Entonces, él pareció tranquilizarse.

Mientras Ayla concluía los sombreros para protegerse del sol, sintió una suave salpicadura de lluvia y se apresuró a concluir. Luego lo metieron todo en la tienda, con la única excepción de la alforja que colgaba de las estacas, e incluso el húmedo Lobo pareció complacido de enroscarse a los pies de Ayla. Ella dejó abierto para Lobo el sector interior de la solapa de la entrada, por si el animal necesitaba salir, pero cuando la lluvia comenzó a caer con más fuerza, cerraron la solapa que cubría el respiradero.

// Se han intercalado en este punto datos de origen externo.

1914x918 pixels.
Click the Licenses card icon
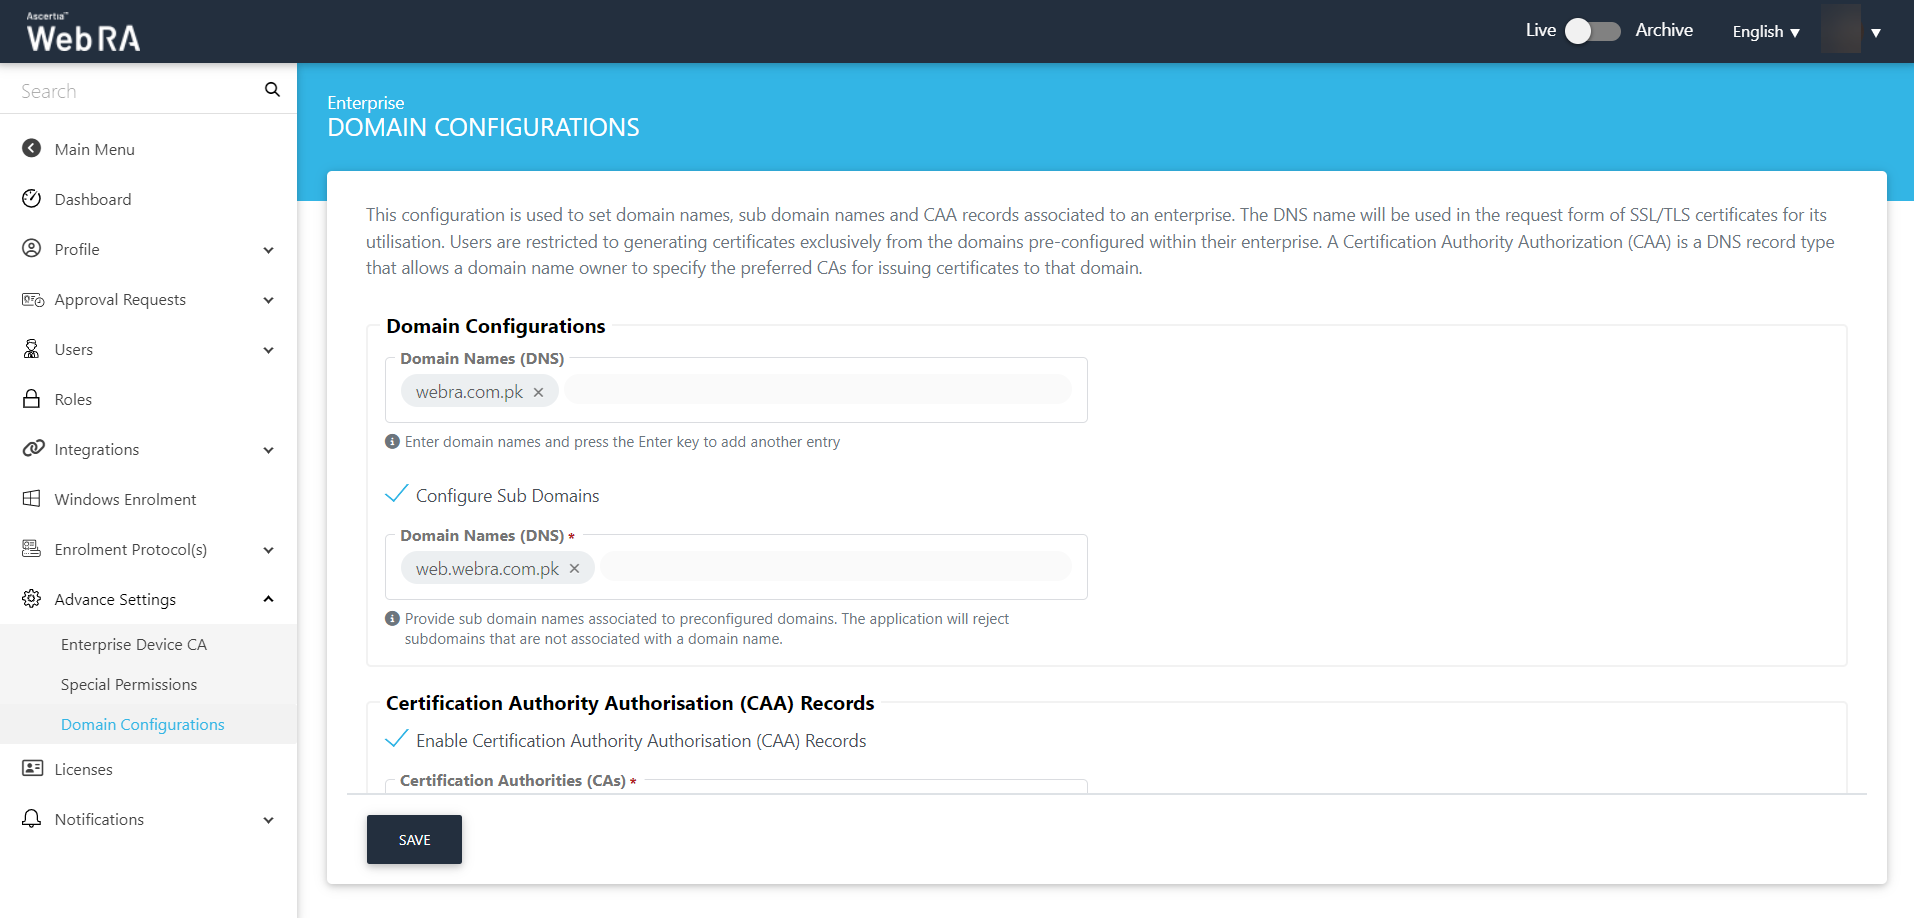[x=32, y=769]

Se acurrucaron apenas acostarse, dándose mutuamente calor; pero ambos tuvieron dificultad para conciliar el sueño.

Ayla se sentía inquieta y dolorida, pero evitaba agitarse y revolverse demasiado, porque no quería incomodar a Jondalar. Escuchó el repiqueteo de la lluvia sobre la tienda, pero el sonido no la adormeció, como solía ser el caso, sino que hizo nacer en ella el deseo de que llegase la mañana para levantarse y salir.

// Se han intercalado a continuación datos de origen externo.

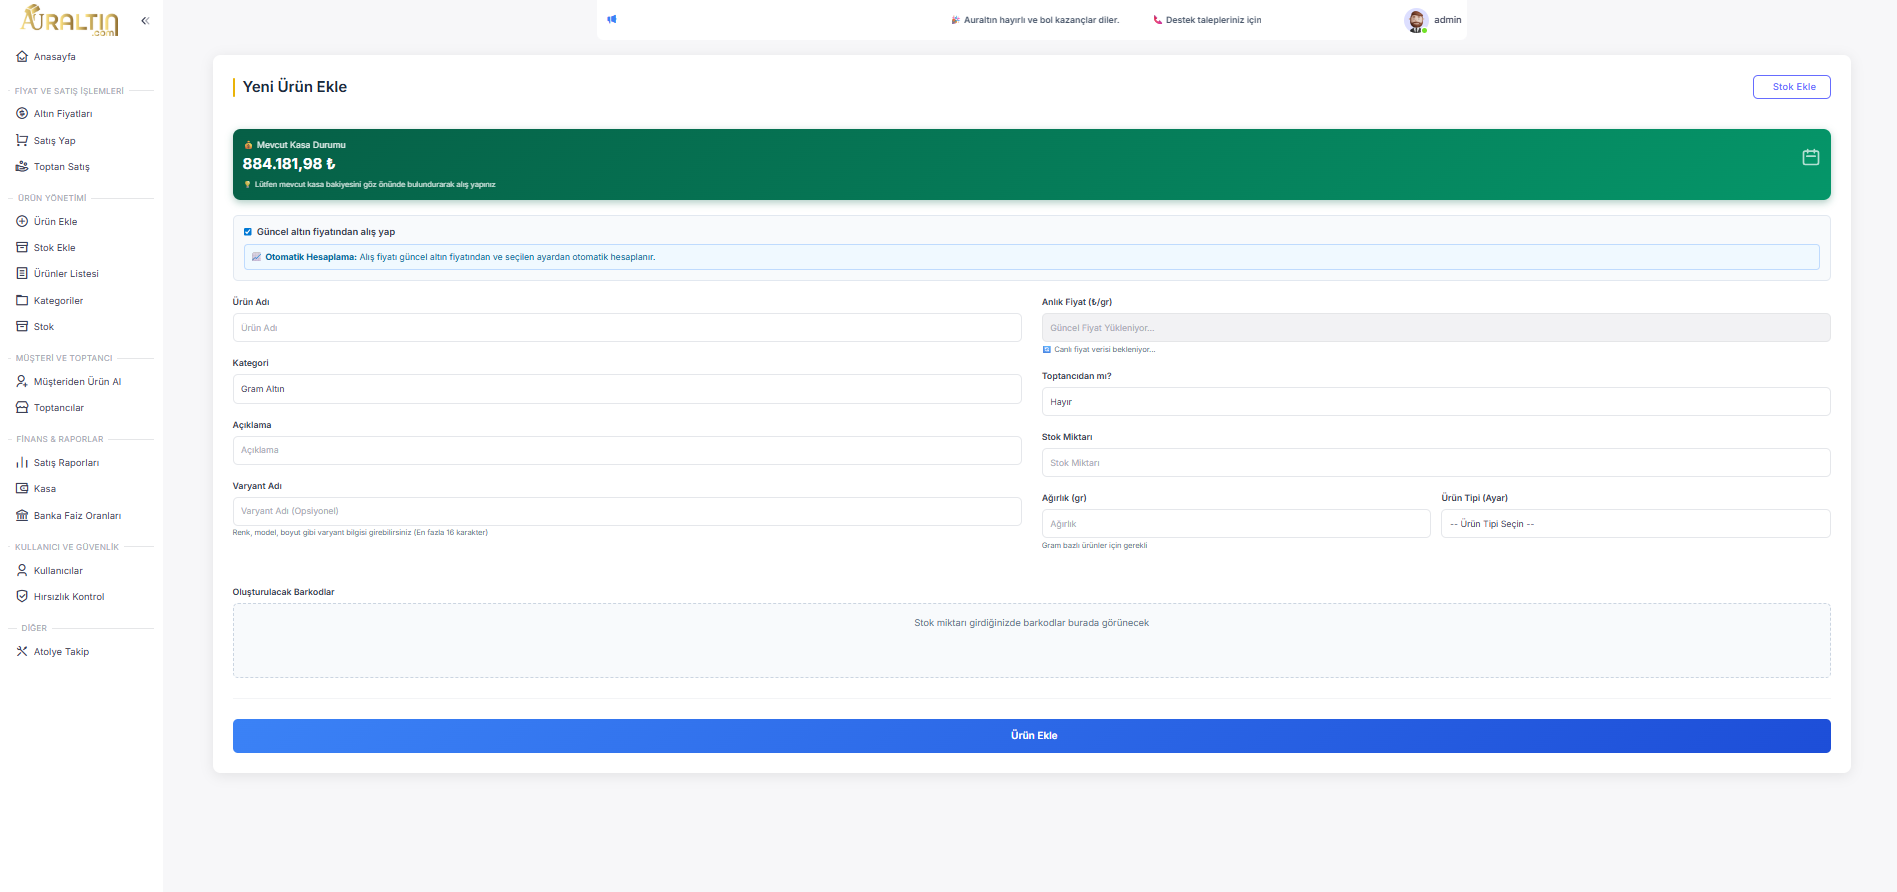Click the Satış Yap cart icon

Por su parte, Jondalar, calmada su inquietud tras haberle asegurado Ayla que Doni no le había concedido su bendición, comenzó a preocuparse de nuevo, y ahora se preguntaba si habría algo malo en él. Permaneció despierto pensando, preguntándose si su espíritu o la ausencia, cualquiera que ésta fuese, que Doni extraía de él, tenía fuerza suficiente, o si la Madre le habría perdonado sus indiscreciones juveniles y lo permitiría.

Tal vez era ella. Ayla decía que deseaba un hijo. Pero en vista de todo el tiempo que pasaban juntos, si Ayla no estaba embarazada, podía ser que no estuviese en condiciones de tener hijos. Serenio nunca había vuelto a tenerlos..., a menos que esperase un hijo cuando él se marchó... Mientras contemplaba la oscuridad del interior de la tienda, escuchando la lluvia, se preguntó si alguna de las mujeres que él había conocido habría dado a luz una criatura o si habrían nacido niños con sus mismos ojos azules.

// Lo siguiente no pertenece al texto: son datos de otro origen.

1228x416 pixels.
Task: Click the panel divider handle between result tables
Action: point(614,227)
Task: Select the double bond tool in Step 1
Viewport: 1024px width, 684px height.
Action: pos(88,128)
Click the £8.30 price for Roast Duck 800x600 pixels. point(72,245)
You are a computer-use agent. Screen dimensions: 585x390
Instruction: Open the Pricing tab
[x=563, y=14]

Ayla trepaba sin descanso por una alta pared rocosa, similar al empinado sendero que conducía a su caverna del valle, pero el recorrido era mucho más largo, y tenía que darse prisa. Contempló el pequeño río que remolineaba en el recodo, pero no era un río. Era un salto de agua, y el líquido caía formando anchas bandas de espuma sobre los salientes de roca suavizados por el musgo verde y abundante.

Alzó la mirada, ¡y allí estaba Creb! Le hacía señas y trazaba el signo que significaba darse prisa. Se volvió, y también él comenzó a trepar, apoyándose pesadamente en su cayado, conduciéndola a una elevada repisa junto a la cascada, en dirección a una pequeña cueva practicada en una pared rocosa oculta por arbustos de almendros. Sobre la caverna, en la cima de un risco, había un ancho peñasco liso que se inclinaba sobre el borde, a punto de desplomarse.

De pronto, ella se encontró en las profundidades de la caverna y avanzaba por un corredor largo y estrecho. ¡Había luz! Una antorcha con su llama que hacía señas, y después otra, y a continuación retumbó el estrépito terrible de un terremoto. Un lobo aulló. Ayla sintió un vértigo porque su cuerpo giraba vertiginosamente, y entonces Creb se introdujo en el interior de su mente. «¡Sal!», ordenó. «¡Deprisa! ¡Sal ahora mismo!»